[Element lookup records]
※ ※ ※

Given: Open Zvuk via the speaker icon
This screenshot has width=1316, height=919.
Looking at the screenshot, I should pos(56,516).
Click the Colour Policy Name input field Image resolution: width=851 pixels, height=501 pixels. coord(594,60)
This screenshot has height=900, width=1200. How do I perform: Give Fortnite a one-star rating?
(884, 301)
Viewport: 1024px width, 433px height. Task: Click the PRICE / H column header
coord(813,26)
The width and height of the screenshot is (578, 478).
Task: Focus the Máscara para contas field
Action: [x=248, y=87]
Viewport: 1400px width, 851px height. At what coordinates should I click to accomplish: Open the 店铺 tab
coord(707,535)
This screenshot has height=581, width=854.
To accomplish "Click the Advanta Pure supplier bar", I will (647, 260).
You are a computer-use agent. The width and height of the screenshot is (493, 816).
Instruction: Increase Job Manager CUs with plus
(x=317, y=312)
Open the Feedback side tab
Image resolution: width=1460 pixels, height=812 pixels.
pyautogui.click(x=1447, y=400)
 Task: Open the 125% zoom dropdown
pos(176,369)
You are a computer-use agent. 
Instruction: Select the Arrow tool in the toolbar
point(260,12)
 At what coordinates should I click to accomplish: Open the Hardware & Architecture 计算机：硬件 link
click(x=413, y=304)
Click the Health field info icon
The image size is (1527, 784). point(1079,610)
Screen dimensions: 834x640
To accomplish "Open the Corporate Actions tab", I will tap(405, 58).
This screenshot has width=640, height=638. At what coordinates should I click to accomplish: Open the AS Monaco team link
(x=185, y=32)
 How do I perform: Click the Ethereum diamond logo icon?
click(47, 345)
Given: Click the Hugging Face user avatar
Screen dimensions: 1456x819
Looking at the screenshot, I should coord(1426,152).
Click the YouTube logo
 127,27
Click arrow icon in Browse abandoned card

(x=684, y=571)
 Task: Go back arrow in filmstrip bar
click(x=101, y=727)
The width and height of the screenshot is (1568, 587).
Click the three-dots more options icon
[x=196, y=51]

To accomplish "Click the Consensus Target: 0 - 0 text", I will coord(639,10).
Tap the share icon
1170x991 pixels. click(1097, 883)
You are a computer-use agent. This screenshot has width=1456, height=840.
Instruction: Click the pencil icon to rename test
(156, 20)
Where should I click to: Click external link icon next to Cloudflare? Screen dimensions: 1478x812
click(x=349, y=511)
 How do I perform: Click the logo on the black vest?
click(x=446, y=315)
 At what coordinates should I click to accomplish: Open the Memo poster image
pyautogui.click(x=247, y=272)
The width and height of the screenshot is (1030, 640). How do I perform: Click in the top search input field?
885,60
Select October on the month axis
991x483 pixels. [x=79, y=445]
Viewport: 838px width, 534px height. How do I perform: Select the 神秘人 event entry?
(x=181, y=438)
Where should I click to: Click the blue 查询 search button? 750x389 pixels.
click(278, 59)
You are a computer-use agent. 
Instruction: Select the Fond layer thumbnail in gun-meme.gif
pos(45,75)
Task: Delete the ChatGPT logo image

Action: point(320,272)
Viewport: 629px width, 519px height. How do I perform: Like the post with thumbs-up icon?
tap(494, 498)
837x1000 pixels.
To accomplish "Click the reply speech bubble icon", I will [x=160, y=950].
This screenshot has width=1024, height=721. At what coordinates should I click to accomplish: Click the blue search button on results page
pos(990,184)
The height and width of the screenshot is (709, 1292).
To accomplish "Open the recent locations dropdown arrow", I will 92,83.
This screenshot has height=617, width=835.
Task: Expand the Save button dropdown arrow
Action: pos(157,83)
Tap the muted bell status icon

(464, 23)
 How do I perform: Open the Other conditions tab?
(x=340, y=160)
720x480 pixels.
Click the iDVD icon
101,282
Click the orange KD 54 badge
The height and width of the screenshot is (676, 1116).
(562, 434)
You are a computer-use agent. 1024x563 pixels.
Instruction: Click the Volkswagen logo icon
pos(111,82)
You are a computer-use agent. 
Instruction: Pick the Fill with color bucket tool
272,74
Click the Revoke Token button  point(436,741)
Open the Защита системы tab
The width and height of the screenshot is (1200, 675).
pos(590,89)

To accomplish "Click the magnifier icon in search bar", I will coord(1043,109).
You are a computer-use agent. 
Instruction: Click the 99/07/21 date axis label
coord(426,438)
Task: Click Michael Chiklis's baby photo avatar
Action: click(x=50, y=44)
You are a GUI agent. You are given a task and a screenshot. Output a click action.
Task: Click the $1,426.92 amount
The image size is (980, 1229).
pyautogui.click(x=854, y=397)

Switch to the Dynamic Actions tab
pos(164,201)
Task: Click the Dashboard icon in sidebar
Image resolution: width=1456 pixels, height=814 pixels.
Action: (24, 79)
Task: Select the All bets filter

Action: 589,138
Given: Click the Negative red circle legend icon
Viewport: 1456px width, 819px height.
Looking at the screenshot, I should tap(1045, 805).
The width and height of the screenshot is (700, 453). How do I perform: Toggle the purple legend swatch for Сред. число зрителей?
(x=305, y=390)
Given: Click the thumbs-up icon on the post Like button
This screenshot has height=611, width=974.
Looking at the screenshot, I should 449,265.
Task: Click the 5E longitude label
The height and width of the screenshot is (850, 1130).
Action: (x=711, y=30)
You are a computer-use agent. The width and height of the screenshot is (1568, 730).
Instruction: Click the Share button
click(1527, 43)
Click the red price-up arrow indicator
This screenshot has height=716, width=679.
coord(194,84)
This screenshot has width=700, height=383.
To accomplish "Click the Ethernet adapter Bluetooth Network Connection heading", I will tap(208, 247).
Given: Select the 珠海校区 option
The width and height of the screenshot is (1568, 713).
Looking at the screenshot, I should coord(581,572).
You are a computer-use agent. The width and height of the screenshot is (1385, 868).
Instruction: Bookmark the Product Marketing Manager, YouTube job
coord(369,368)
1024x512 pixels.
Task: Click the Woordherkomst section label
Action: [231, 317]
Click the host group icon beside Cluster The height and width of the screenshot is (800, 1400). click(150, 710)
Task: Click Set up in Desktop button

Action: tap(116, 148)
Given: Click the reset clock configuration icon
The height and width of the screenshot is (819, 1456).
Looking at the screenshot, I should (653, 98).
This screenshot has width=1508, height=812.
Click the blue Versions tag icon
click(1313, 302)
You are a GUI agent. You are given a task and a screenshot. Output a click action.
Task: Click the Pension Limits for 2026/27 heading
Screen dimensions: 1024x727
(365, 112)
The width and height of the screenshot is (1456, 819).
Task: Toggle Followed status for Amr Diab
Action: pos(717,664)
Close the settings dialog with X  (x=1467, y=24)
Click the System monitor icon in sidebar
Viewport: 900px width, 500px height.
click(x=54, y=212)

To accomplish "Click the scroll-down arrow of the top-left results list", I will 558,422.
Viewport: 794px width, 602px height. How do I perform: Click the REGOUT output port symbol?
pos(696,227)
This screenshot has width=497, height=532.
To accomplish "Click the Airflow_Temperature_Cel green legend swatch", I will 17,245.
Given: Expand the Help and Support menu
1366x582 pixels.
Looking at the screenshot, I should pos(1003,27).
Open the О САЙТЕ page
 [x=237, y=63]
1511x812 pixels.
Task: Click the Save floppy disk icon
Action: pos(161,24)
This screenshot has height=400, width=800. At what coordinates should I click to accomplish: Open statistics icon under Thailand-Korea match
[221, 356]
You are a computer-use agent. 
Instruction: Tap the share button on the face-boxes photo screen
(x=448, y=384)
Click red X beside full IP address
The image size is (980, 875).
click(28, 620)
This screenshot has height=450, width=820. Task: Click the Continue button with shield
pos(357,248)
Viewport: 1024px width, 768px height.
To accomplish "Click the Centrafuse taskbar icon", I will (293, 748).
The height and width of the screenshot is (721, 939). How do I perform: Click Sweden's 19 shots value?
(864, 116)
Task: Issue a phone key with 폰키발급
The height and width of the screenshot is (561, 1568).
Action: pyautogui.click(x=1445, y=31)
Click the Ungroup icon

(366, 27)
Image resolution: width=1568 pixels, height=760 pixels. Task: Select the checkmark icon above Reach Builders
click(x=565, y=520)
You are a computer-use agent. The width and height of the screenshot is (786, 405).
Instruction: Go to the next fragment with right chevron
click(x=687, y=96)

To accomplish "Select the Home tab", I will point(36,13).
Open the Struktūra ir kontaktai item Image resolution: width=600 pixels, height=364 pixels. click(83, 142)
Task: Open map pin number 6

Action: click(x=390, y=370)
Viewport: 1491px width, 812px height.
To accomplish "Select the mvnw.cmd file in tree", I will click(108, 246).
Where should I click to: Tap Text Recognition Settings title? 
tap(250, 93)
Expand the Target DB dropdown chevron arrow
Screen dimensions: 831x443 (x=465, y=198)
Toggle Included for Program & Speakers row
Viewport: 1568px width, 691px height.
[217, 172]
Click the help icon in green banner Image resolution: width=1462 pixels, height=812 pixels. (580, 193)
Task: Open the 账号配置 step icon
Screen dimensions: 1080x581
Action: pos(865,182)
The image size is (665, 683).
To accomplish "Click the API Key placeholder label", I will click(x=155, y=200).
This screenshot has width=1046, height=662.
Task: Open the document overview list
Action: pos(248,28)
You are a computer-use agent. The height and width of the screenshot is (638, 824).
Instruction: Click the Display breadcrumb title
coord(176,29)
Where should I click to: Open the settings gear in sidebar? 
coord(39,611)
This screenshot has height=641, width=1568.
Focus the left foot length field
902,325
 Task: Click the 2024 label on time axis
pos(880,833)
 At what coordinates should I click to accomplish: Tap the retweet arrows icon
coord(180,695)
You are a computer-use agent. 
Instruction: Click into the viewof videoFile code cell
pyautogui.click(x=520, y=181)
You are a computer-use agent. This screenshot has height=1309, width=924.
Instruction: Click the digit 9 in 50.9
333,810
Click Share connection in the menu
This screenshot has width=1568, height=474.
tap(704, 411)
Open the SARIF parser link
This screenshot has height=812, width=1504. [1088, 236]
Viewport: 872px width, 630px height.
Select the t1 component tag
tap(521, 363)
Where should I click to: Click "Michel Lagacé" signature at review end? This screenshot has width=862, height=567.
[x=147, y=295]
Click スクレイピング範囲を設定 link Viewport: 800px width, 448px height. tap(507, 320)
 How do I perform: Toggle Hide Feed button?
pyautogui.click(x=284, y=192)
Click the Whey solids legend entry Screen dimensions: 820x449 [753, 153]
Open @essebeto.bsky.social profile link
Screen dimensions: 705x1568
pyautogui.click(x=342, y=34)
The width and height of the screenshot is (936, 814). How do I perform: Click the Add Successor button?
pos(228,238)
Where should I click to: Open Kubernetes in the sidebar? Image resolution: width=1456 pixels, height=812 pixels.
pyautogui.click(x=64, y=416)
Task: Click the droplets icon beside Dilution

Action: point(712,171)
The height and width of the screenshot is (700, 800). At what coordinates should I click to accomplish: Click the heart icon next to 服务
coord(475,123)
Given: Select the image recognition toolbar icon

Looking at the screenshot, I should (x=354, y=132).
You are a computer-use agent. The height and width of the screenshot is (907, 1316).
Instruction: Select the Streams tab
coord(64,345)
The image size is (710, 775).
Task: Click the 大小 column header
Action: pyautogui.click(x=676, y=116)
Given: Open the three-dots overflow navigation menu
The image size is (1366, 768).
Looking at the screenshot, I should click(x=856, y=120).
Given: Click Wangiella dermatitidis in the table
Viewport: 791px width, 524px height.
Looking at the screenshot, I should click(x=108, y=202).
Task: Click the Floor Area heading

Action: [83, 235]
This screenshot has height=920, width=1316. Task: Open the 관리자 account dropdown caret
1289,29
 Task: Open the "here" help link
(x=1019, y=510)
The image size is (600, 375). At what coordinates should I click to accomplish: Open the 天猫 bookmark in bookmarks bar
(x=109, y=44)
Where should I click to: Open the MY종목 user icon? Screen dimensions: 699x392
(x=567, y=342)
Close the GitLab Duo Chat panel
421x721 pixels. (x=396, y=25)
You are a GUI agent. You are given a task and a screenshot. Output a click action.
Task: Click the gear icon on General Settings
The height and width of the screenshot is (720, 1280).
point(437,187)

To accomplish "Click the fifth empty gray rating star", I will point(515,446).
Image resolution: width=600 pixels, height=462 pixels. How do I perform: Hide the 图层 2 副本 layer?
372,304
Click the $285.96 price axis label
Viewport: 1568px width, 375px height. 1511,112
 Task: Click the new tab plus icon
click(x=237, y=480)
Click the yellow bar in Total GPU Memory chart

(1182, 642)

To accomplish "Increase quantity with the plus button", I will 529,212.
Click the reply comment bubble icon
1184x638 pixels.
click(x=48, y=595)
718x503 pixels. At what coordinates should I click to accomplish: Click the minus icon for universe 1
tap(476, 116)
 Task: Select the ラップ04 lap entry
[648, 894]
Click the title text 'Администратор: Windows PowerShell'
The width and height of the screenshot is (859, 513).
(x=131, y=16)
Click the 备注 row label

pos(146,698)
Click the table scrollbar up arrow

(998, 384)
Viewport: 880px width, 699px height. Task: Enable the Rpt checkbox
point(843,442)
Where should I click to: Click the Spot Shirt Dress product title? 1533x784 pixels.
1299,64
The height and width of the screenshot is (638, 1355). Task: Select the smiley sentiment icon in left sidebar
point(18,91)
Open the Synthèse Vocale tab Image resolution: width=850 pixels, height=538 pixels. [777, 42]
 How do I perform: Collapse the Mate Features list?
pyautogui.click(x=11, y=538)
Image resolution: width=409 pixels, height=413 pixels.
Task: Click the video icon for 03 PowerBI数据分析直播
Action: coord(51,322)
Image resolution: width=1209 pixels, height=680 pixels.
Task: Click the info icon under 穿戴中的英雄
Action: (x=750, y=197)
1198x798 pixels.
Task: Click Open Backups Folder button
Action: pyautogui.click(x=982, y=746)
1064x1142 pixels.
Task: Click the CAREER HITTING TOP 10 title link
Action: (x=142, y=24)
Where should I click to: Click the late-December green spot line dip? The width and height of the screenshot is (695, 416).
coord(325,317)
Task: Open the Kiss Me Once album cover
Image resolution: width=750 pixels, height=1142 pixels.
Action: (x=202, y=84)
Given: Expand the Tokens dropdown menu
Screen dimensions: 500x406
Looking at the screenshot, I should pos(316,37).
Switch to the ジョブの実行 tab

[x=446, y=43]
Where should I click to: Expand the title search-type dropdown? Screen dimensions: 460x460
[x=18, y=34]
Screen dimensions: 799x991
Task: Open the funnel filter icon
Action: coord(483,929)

※ ※ ※

*Task to carry out*. Copy the lines of the material above, from the line containing "Viewport: 838px width, 534px" through the line containing "(x=340, y=160)", with nothing changed.

*Response*.
Viewport: 838px width, 534px height. How do I perform: Select the 神秘人 event entry?
(x=181, y=438)
Where should I click to: Click the blue 查询 search button? 750x389 pixels.
click(278, 59)
You are a computer-use agent. 
Instruction: Select the Fond layer thumbnail in gun-meme.gif
pos(45,75)
Task: Delete the ChatGPT logo image

Action: point(320,272)
Viewport: 629px width, 519px height. How do I perform: Like the post with thumbs-up icon?
tap(494, 498)
837x1000 pixels.
To accomplish "Click the reply speech bubble icon", I will [x=160, y=950].
This screenshot has width=1024, height=721. At what coordinates should I click to accomplish: Click the blue search button on results page
pos(990,184)
The height and width of the screenshot is (709, 1292).
To accomplish "Open the recent locations dropdown arrow", I will 92,83.
This screenshot has height=617, width=835.
Task: Expand the Save button dropdown arrow
Action: pos(157,83)
Tap the muted bell status icon

(464, 23)
 How do I perform: Open the Other conditions tab?
(x=340, y=160)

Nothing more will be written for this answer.